Freshly Pressed: Rayne Allinson, Martin Hershock

June 18, 2012

Freshly Pressed highlights books written or edited by members of the University of Michigan-Dearborn community.

Faculty, staff, alumni and students are welcome to submit their recently published titles to this column by e-mailing Reporter editor Kate Malicke at [email protected] with a summary of the book, a high-resolution JPEG of the book’s cover and a URL where readers can purchase the title, if applicable.

A Monarchy of LettersRayne Allinson, assistant professor of history, recently published A Monarchy of Letters: Royal Correspondence and English Diplomacy in the Reign of Elizabeth I, through Palgrave Macmillan.

Queen Elizabeth I (1533-1603) sent more letters into more distant kingdoms than any English monarch had before, and her exchanges with an ever-growing number of rulers reveal how shifting conceptions of sovereignty were made manifest on paper. This book examines Elizabeth's correspondence with several significant rulers, analyzing how her letters were constructed, drafted and presented, the rhetorical strategies used, and the role these letters played in facilitating diplomatic relations. Elizabeth's letters did more than authorize diplomatic action abroad: In most cases they reflected, and sometimes even influenced, the direction of foreign policy.

 

A New England Prison DiaryMartin Hershock, associate provost and professor of history, released A New England Prison Diary: Slander, Religion, and Markets in Early America, through The University of Michigan Press.

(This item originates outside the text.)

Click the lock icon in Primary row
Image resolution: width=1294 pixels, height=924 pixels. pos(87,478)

In 1812, New Hampshire shopkeeper Timothy M. Joy abandoned his young family, fleeing the creditors who threatened to imprison him. Within days, he found himself in a Massachusetts jailhouse, charged with defamation of a prominent politician. During the months of his incarceration, Joy kept a remarkable journal that recounts his personal, anguished path toward spiritual redemption. Hershock situates Joy's account in the context of the pugnacious politics of the early republic, giving context to a common citizen's perspective on partisanship and the fate of an unfortunate shopkeeper swept along in the transition to market capitalism.

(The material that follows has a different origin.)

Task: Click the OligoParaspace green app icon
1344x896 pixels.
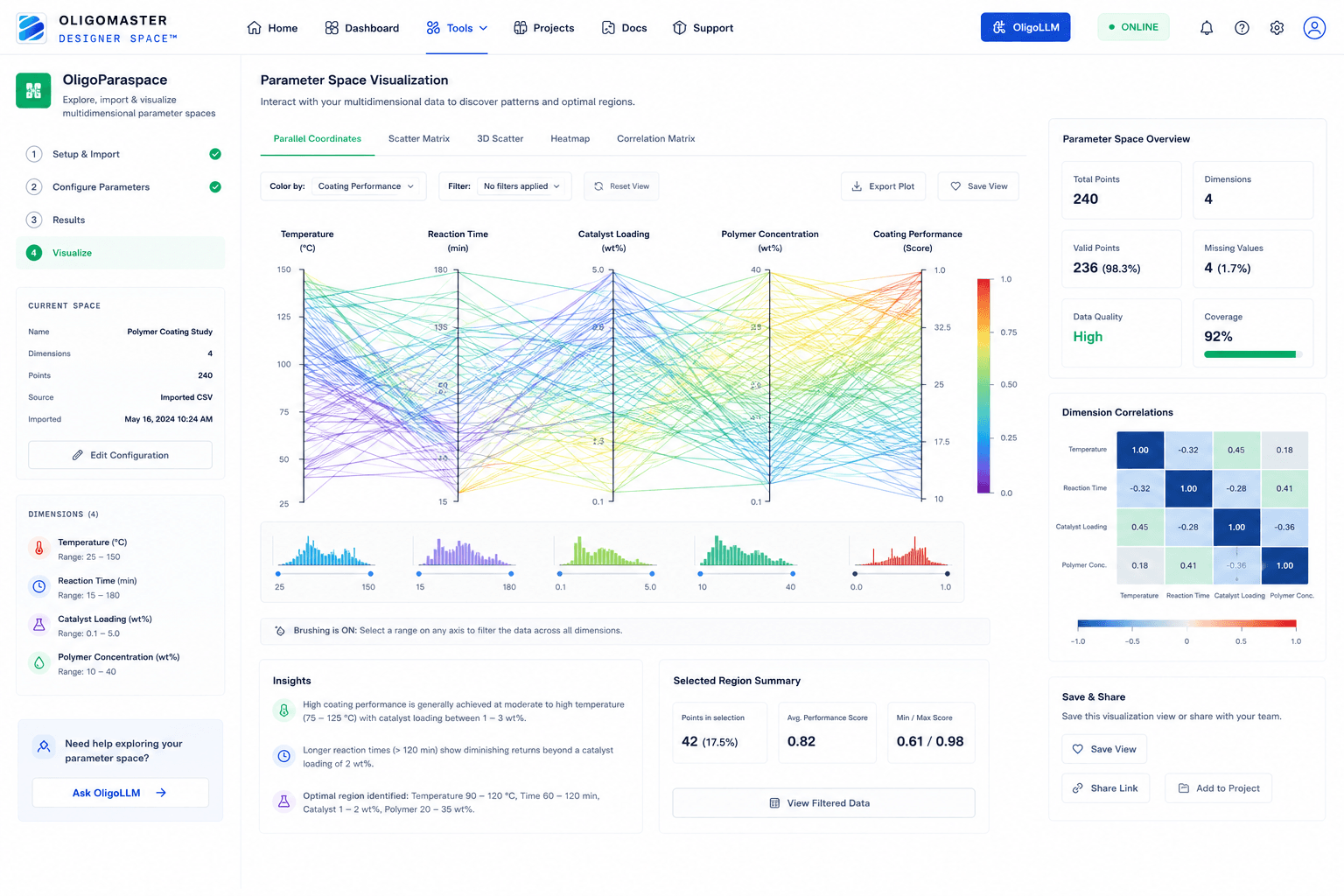Action: click(33, 90)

In addition to this close-up view of an ordinary person's experience of a transformative period, Hershock reflects on his own work as a historian. In the final chapter, he discusses the value of diaries as historical sources, the choices he made in telling Joy's story, alternative interpretations of the diary, and other contexts in which he might have placed Joy's experiences. The appendix reproduces Joy's original journal so that readers can develop their own skills using a primary source.